* [EXERCISE DESCRIPTION]:
Word for word, restate the records that come after this.

=======

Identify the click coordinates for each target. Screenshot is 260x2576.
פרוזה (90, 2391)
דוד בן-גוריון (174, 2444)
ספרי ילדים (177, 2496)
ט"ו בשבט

=======

* [REPLY TO THE TASK]:
Identify the click coordinates for each target. Screenshot is 260x2576.
פרוזה (90, 2391)
דוד בן-גוריון (174, 2444)
ספרי ילדים (177, 2496)
ט"ו בשבט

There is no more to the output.